* WHAT YOU WILL DO:
Copy the following material verbatim, beginning at the line that contains "will tap(1269, 58)." and ending with the line that contains "Click the navigation", including both of those lines.

========================

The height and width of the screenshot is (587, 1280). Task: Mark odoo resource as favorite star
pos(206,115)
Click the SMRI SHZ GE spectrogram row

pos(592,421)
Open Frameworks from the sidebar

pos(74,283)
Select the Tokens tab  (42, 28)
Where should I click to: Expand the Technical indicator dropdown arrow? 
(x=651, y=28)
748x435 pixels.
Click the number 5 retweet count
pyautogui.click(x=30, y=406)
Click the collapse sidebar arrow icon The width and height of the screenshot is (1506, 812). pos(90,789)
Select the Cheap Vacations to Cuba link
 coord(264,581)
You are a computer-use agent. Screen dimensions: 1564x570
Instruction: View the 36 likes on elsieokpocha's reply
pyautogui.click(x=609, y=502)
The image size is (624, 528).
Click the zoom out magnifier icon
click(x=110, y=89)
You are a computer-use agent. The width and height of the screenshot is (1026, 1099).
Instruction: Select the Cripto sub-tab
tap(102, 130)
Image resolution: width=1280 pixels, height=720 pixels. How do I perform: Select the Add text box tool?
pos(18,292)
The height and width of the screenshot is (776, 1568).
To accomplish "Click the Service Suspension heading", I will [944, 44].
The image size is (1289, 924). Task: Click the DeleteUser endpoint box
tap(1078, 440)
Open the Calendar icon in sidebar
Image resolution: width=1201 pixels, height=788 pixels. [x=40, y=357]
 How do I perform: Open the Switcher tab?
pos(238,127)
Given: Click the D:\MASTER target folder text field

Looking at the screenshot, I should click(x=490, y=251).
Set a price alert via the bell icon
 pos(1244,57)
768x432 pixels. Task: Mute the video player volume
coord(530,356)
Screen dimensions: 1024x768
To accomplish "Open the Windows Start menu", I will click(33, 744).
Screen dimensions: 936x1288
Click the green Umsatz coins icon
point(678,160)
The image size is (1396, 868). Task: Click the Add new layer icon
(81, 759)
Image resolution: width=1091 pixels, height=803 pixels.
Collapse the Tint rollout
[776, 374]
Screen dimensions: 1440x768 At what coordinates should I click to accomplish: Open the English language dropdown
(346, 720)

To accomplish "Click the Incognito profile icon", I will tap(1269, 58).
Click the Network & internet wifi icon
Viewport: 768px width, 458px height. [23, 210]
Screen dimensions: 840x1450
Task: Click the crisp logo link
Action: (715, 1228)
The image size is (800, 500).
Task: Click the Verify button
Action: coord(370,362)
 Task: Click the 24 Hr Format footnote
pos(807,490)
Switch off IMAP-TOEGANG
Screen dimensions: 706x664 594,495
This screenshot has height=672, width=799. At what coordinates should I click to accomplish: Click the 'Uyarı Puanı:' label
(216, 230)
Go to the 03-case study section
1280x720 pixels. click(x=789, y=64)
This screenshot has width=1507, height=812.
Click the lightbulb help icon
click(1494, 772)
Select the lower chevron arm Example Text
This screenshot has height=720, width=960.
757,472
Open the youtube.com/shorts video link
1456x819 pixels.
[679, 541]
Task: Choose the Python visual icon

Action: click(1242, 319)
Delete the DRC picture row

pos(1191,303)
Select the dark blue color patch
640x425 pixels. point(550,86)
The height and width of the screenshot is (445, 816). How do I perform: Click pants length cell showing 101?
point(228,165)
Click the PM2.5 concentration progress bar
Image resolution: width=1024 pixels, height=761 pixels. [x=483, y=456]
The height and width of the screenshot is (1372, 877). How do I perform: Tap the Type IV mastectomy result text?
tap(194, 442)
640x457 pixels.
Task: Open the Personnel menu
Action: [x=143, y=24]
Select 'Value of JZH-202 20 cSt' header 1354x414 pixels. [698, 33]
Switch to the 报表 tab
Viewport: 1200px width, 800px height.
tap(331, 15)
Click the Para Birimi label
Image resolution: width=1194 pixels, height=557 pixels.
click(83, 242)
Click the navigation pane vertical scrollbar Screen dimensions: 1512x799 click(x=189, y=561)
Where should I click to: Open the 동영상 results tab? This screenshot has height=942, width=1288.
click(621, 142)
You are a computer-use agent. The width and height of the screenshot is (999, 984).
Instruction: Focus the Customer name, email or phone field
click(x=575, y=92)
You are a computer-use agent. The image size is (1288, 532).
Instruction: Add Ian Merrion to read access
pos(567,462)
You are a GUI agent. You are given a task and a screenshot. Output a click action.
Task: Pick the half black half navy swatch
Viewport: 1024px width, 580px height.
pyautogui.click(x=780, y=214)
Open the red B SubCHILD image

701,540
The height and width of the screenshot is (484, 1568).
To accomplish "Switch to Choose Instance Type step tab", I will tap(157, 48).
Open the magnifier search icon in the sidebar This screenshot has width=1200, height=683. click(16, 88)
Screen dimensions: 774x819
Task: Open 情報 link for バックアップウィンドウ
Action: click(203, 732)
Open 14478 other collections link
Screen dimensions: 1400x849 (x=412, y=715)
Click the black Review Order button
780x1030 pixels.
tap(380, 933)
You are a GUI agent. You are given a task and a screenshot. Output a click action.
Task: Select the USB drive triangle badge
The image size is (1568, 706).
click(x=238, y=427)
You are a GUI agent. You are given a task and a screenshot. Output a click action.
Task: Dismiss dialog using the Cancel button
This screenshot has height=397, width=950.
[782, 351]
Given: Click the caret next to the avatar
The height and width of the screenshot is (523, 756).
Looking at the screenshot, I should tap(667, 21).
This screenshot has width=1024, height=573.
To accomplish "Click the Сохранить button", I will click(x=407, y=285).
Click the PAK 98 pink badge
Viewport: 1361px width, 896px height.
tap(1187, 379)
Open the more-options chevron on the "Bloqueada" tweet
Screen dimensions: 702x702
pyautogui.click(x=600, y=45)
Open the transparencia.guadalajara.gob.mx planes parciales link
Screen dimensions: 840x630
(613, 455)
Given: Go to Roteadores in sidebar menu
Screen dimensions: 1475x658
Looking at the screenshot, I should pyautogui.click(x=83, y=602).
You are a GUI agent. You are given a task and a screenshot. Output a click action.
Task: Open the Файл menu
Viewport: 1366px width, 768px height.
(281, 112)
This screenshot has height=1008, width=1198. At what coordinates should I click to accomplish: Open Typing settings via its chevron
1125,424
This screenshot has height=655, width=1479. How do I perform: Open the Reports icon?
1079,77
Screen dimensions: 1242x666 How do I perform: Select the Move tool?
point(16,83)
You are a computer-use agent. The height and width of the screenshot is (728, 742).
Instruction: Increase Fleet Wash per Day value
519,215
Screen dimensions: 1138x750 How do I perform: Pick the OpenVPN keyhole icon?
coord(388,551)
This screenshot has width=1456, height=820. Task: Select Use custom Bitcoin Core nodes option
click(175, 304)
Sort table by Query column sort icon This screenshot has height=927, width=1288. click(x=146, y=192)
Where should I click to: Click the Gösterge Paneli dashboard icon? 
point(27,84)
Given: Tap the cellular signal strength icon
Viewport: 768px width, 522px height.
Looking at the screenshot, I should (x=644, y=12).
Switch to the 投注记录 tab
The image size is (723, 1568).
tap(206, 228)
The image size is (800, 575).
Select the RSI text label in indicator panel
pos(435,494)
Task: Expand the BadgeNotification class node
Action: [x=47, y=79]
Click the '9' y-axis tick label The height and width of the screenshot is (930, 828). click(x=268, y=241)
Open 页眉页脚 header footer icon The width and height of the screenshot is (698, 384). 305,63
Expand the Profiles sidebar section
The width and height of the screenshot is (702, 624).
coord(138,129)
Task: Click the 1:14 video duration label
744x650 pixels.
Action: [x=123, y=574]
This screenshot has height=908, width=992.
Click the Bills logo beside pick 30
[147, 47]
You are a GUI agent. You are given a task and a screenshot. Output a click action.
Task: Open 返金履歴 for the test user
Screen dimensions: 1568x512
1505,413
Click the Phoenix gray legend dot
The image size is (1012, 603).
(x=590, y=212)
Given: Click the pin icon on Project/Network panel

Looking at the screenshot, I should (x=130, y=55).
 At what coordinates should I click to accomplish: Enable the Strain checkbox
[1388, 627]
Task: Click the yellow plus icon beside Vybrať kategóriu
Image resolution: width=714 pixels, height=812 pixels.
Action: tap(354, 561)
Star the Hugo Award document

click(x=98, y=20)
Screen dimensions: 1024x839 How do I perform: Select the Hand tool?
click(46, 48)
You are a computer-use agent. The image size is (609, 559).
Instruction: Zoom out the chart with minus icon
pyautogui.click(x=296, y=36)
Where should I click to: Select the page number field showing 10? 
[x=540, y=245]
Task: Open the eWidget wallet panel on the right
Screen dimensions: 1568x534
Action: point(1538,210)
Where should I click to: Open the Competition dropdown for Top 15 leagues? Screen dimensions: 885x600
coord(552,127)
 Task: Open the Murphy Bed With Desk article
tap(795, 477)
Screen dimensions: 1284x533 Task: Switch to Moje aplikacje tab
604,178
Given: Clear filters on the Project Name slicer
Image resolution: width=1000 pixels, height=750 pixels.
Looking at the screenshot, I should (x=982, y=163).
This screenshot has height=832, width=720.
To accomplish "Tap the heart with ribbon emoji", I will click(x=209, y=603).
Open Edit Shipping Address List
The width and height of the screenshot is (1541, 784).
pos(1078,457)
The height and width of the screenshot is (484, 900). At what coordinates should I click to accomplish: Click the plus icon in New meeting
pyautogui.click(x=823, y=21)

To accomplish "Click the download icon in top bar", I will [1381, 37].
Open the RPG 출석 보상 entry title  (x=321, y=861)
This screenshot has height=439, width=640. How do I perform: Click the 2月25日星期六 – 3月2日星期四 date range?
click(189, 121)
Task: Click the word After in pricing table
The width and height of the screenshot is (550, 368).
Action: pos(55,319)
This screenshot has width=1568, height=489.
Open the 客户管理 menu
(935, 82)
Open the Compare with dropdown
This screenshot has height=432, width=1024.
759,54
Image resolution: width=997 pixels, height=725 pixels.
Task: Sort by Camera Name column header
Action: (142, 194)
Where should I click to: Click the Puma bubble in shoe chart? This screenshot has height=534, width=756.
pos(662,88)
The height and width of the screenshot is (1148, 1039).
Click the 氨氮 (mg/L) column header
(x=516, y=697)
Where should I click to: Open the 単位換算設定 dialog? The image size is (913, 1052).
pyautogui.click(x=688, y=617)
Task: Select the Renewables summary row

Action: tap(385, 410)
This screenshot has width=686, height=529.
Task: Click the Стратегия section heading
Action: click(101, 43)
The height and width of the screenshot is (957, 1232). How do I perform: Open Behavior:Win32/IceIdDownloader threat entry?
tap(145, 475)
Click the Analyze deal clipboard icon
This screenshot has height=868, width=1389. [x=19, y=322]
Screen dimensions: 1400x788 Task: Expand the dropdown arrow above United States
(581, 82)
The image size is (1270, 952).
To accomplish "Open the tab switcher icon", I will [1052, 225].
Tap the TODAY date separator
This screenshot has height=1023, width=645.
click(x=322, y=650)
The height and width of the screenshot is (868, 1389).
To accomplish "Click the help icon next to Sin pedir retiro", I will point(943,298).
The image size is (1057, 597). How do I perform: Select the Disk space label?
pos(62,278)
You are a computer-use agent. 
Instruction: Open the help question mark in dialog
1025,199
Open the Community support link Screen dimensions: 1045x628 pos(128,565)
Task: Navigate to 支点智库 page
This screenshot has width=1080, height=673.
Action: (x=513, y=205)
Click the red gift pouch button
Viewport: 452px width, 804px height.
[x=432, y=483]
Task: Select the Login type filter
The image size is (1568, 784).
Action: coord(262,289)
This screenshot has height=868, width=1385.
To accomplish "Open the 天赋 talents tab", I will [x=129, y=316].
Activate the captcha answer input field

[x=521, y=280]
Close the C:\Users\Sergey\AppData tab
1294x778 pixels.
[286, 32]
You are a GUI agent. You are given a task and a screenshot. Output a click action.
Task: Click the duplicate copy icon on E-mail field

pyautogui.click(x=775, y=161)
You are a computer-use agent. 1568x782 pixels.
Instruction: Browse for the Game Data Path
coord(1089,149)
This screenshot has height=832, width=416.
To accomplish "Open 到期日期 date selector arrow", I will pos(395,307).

========================

* COMPLETED TASK:
To accomplish "Click the Incognito profile icon", I will tap(1269, 58).
Click the Network & internet wifi icon
Viewport: 768px width, 458px height. [23, 210]
Screen dimensions: 840x1450
Task: Click the crisp logo link
Action: (715, 1228)
The image size is (800, 500).
Task: Click the Verify button
Action: coord(370,362)
 Task: Click the 24 Hr Format footnote
pos(807,490)
Switch off IMAP-TOEGANG
Screen dimensions: 706x664 594,495
This screenshot has height=672, width=799. At what coordinates should I click to accomplish: Click the 'Uyarı Puanı:' label
(216, 230)
Go to the 03-case study section
1280x720 pixels. click(x=789, y=64)
This screenshot has width=1507, height=812.
Click the lightbulb help icon
click(1494, 772)
Select the lower chevron arm Example Text
This screenshot has height=720, width=960.
757,472
Open the youtube.com/shorts video link
1456x819 pixels.
[679, 541]
Task: Choose the Python visual icon

Action: click(1242, 319)
Delete the DRC picture row

pos(1191,303)
Select the dark blue color patch
640x425 pixels. point(550,86)
The height and width of the screenshot is (445, 816). How do I perform: Click pants length cell showing 101?
point(228,165)
Click the PM2.5 concentration progress bar
Image resolution: width=1024 pixels, height=761 pixels. [x=483, y=456]
The height and width of the screenshot is (1372, 877). How do I perform: Tap the Type IV mastectomy result text?
tap(194, 442)
640x457 pixels.
Task: Open the Personnel menu
Action: [x=143, y=24]
Select 'Value of JZH-202 20 cSt' header 1354x414 pixels. [698, 33]
Switch to the 报表 tab
Viewport: 1200px width, 800px height.
tap(331, 15)
Click the Para Birimi label
Image resolution: width=1194 pixels, height=557 pixels.
click(83, 242)
Click the navigation pane vertical scrollbar Screen dimensions: 1512x799 click(x=189, y=561)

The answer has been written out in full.